* REQUIRED TASKS:
1: Update the passage on how Israel's wars got their names: give the stretch from "The Six-Day War, like" through "the Golan Heights." again, with "stunning victory" replaced by "decisive victory".
2: Write a continuation of the passage on how Israel's wars got their names, starting after its final sentence.

START EXTRACTED TEXT

Not so the Yom Kippur War. One would have to comb old Israeli newspapers to discover exactly when the three weeks of fighting that broke out on October 6, 1973 with surprise Egyptian and Syrian attacks came to be known in Hebrew as milḥemet yom kippur or milḥemet yom ha-kippurim. It certainly happened before the hostilities had ended, though perhaps not in their very first days. In a televised address to the nation on October 10, a shaken Moshe Dayan, then Israel’s defense minister, did not call it by a name. “We are now in the midst of a war,” he said, “that is different from its two predecessors, the Six-Day War and the Kadesh [i.e., Sinai] Campaign. . . . It will be a war of many days, of much blood.”

The two previous wars mentioned by Dayan are contrasts in this respect. The army codename for the 1956 war in Sinai was mivtsa Kadesh, “Operation Kadesh,” after the biblical site of Kadesh-Barne’a on the Israeli-Egyptian frontier, and so it was initially called by Israel’s government and media. Only gradually did it also begin to be referred to as mivtsa Sinai (“the Sinai Campaign”) or milḥemet Sinai (“the Sinai War”), and the latter two terms are still used interchangeably.

Similarly, the military codename for Israel’s 1982 assault on the Palestine Liberation Organization in Lebanon would at first cause that operation to be known as milḥemet sh’lom ha-galil, “the Peace of Galilee War.” In time, however, it began to be called milḥemet L’vanon, “the Lebanese War,” which became “the First Lebanese War” after another major round of fighting with Hizballah in southern Lebanon in 2006. And Israelis still have not decided whether to call the 1948 war for the establishment of a Jewish state milḥemet ha-atsma’ut (“the War of Independence”) or milḥemet ha-shiḥrur (“the War of Liberation”). Both are commonly heard.

 

On the other hand, the “Six-Day War” (milḥemet sheshet ha-yamim) and the “Yom Kippur War” were names that caught on from the start and never faded. Aside from their naturalness, they had an associational richness that no other names could match.

The Six-Day War, like the six days of Creation, was felt by Israelis to mark the beginning of something new and bright with hope. Israel after its stunning victory of June 1967 was brimming with confidence and optimism. “And God saw all that He had done and, behold, it was very good,” says the Bible in its account of the universe’s first week. And so Israelis thought of the week in which they had taken, with relatively few losses, the West Bank of the Jordan, including the old city of Jerusalem, as well as Sinai and the Golan Heights.

Yet just as the bright promise of the six days of Creation leads in the Bible to the catastrophe of the Flood, so that of the Six-Day War led to the trauma of the Yom Kippur War. Never mind that the latter was, from a purely military point of view, a far greater victory. In 1967, it was Israel that surprised the Arabs and routed a shocked and disorganized enemy. In 1973, the shoe was on the other foot. Numerically overwhelmed and in retreat in the war’s opening stage, Israel’s army called up its reserves, rallied, fought back, went on the offensive, and at war’s end was in striking distance of the enemy’s capitals. Few military campaigns in history have seen a more dramatic reversal or spectacular triumph.

END EXTRACTED TEXT
START DATA LISTING

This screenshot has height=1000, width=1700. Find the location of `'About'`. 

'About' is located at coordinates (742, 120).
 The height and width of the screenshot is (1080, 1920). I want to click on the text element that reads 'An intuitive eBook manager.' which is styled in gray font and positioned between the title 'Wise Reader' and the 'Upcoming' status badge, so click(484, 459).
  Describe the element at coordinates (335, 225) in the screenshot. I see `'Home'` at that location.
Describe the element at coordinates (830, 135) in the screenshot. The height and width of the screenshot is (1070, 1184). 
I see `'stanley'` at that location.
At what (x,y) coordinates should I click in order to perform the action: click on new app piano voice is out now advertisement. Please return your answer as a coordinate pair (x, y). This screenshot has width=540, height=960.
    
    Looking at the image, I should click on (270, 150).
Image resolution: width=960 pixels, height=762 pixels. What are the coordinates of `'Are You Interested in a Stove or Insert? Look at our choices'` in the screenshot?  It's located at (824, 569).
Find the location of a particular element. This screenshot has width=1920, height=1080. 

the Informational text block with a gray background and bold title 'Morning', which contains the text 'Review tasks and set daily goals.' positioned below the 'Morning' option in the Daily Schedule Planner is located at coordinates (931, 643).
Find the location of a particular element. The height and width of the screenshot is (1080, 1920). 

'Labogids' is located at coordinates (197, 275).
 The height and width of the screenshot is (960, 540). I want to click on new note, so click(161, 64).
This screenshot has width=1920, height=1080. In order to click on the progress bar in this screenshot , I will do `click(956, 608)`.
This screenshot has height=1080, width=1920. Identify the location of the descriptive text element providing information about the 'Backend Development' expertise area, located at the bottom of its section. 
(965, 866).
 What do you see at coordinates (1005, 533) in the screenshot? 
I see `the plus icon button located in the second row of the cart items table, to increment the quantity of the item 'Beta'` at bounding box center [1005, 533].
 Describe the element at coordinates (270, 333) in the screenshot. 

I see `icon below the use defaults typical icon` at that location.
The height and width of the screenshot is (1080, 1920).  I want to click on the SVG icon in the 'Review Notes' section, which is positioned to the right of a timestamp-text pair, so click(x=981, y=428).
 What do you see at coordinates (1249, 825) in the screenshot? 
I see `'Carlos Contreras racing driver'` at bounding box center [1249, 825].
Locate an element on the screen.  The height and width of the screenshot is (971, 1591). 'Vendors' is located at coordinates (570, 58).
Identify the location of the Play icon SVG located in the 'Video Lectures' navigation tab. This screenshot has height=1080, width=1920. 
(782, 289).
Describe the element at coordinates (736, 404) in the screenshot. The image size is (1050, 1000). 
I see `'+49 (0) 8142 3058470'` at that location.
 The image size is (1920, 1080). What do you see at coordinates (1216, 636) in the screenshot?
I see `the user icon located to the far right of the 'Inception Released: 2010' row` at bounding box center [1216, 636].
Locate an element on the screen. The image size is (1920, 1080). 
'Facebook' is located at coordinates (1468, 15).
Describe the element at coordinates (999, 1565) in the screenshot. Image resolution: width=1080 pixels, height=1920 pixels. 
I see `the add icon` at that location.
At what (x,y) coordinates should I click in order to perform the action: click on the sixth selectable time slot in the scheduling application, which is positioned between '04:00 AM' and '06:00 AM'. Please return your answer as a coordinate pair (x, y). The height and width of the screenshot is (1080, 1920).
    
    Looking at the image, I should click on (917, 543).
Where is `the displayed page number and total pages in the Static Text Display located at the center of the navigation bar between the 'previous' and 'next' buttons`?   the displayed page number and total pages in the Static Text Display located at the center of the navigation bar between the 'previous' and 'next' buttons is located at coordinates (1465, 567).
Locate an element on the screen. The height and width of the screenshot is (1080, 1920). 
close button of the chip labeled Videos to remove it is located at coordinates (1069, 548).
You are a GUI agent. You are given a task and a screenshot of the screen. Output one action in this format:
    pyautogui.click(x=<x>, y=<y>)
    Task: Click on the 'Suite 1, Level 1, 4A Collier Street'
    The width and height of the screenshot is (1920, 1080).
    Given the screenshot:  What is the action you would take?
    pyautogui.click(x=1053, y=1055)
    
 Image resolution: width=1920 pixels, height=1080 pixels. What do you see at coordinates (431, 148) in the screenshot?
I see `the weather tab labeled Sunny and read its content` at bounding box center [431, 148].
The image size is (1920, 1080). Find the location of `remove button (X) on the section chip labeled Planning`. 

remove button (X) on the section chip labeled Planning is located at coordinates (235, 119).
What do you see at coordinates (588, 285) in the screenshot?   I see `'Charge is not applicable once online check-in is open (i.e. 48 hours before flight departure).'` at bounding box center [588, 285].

END DATA LISTING

* RESPONSES:
1:
The Six-Day War, like the six days of Creation, was felt by Israelis to mark the beginning of something new and bright with hope. Israel after its decisive victory of June 1967 was brimming with confidence and optimism. “And God saw all that He had done and, behold, it was very good,” says the Bible in its account of the universe’s first week. And so Israelis thought of the week in which they had taken, with relatively few losses, the West Bank of the Jordan, including the old city of Jerusalem, as well as Sinai and the Golan Heights.

2:
But this was not how Israelis experienced it. Although Arab casualties were far higher, the war had taken a toll of over 2,500 Israeli dead and 8,000 wounded, a horrendous figure in a country of barely three million people. And in doing so, it had shattered the illusions created by the Six-Day War—not only the conviction that the post-1967 Arabs would permanently accept their military inferiority and never go to war against Israel again, but the assumption that Israel was a country in good hands whose government and army knew what they were doing.

 

The confidence of 1967 had turned out to be arrogant pride in 1973; its optimism, the folly of wishful thinking. Although there had been ample indications of the impending Egyptian and Syrian attack, Israel’s leadership had refused to believe it would happen and had not taken the necessary precautions. Menachem Begin, then the leader of the opposition, was speaking for all Israelis when, shortly after the war’s end, he declared in the Knesset:

Grief over the terrible mistake [of not calling up the reserves in advance and/or undertaking a preventive strike] . . . will never cease to haunt us. All would have been different, militarily and politically, were it not for the New Moon to the Tenth’s blindness.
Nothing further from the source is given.